Background information of auto scaling and related components - Container Service for Kubernetes

When traffic spikes unexpectedly or follows a known schedule, manually adjusting pod resources is slow and error-prone. ACK Serverless provides four auto scaling solutions that dynamically adjust pod replicas or resource allocations to match workload demand — so your applications stay responsive without over-provisioning. This service is suitable for online workloads, large-scale computing and training tasks, GPU-accelerated deep learning tasks, and model inference and model training tasks that use shared GPUs.

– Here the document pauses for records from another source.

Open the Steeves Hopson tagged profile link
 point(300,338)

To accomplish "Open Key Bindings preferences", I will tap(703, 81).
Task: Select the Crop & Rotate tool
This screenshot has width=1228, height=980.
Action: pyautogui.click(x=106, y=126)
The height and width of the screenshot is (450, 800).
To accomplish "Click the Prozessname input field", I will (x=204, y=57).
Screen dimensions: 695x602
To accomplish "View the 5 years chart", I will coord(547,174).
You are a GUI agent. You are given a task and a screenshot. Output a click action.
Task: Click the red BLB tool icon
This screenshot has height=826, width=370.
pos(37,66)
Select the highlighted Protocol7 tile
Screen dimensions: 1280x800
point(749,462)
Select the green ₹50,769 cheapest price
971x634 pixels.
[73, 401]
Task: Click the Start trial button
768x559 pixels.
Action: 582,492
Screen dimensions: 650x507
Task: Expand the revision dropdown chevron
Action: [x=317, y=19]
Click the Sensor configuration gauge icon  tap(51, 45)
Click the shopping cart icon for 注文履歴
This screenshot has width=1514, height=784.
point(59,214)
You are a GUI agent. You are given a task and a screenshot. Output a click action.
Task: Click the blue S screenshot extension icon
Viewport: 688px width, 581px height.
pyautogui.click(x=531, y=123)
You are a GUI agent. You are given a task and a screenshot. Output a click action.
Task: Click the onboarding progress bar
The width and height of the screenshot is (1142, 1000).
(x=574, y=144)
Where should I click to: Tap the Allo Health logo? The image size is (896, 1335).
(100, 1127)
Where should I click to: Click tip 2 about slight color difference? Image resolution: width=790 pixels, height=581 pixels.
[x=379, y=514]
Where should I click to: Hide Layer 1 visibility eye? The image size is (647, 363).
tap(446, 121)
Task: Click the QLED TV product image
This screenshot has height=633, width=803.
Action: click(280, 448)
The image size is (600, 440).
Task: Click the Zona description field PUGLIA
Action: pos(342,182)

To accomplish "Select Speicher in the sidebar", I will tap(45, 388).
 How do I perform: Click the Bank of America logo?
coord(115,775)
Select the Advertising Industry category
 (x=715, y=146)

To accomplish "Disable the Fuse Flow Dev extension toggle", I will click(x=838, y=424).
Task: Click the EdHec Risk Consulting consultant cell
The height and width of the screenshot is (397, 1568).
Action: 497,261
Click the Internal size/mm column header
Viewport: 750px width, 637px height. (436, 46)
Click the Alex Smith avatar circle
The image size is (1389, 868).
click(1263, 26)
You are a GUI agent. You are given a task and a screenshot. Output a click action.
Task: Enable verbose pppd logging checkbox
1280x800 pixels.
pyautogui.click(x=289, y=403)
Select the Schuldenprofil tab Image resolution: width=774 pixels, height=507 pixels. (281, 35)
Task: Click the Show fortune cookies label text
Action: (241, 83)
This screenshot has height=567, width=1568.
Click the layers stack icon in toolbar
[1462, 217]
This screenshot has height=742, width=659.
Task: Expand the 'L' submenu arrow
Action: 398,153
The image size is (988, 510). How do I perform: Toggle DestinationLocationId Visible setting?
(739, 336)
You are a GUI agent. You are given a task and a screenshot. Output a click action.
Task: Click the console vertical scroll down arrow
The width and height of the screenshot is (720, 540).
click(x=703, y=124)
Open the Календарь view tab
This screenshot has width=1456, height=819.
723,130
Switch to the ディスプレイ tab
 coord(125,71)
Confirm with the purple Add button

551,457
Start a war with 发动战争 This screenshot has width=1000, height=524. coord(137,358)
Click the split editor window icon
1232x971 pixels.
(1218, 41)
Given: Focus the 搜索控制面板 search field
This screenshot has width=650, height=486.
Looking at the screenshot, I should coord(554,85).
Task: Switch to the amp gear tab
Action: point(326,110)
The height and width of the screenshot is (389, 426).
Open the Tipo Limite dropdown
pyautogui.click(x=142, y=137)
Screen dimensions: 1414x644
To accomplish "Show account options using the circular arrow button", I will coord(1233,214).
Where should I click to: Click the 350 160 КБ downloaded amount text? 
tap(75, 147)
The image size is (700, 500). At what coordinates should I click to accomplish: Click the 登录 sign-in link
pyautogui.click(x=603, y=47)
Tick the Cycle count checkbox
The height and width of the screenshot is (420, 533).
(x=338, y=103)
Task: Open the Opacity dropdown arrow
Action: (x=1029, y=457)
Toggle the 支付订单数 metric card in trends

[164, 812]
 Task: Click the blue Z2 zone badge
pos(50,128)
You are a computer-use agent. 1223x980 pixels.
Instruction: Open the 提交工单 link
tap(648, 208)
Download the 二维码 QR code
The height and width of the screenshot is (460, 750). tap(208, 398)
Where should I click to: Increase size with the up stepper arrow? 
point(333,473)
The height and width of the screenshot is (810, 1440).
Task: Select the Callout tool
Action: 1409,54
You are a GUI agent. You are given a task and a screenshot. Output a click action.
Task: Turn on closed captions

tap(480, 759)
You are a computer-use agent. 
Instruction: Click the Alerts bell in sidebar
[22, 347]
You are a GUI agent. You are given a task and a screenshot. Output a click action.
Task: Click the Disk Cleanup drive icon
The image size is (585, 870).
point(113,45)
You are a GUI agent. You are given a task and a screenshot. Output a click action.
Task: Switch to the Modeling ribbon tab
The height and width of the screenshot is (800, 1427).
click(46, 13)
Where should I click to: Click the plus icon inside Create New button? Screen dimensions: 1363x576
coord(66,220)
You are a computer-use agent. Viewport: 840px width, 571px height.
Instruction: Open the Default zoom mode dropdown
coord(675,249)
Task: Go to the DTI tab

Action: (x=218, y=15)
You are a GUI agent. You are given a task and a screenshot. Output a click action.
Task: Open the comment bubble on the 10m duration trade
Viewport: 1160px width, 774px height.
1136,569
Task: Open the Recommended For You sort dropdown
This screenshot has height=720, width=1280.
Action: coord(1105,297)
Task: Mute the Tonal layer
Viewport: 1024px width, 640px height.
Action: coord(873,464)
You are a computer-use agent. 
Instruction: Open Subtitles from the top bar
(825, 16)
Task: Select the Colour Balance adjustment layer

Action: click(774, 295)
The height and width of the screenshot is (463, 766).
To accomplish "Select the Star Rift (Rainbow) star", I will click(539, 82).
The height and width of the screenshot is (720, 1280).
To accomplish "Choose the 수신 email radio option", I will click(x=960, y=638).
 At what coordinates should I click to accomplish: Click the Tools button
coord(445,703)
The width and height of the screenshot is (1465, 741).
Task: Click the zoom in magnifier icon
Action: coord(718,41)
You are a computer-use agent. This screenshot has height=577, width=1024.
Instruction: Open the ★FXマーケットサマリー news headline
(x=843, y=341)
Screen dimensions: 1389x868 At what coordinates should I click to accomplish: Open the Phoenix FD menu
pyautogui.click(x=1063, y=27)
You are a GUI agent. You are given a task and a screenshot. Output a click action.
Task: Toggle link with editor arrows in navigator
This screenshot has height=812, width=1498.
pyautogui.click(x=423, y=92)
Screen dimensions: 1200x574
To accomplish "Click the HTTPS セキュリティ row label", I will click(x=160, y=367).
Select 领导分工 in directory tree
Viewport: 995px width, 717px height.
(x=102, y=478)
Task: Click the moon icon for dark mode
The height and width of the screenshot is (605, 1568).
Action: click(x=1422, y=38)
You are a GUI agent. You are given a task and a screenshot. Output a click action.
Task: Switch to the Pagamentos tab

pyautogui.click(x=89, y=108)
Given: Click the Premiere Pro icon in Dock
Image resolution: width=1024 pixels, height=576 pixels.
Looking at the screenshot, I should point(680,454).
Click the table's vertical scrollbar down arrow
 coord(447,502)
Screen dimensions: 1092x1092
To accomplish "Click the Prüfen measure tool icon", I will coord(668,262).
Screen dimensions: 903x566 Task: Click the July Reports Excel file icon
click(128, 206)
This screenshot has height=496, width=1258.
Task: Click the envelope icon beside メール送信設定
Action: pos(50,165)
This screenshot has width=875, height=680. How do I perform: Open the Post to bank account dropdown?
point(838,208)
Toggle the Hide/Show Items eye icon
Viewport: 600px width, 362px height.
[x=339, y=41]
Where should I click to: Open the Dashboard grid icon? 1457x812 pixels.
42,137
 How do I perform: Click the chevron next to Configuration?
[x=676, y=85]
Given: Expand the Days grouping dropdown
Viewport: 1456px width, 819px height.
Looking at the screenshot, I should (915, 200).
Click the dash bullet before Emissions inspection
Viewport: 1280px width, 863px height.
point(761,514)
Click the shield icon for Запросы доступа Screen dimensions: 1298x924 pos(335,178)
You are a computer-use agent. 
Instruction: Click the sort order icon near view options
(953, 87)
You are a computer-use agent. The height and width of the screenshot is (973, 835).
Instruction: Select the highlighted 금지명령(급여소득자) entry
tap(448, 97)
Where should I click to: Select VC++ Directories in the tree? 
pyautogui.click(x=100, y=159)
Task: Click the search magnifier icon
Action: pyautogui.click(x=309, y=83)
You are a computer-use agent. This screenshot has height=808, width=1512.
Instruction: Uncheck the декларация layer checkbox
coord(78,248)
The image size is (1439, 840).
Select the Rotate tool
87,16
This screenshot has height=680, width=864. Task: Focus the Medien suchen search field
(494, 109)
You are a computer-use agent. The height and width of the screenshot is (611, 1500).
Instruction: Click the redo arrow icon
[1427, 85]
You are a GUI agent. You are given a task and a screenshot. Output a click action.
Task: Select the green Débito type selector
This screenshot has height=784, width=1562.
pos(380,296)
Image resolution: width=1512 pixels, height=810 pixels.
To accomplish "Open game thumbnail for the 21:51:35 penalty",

Before choosing a solution, it helps to understand two dimensions of scaling:

Horizontal vs. vertical: Horizontal scaling adjusts the number of pod replicas. Vertical scaling adjusts the CPU and memory allocated to each pod without changing the replica count.
Reactive vs. predictive: Reactive scaling responds to current metrics. Predictive scaling uses historical data to scale ahead of anticipated demand.

The following table summarizes all four solutions.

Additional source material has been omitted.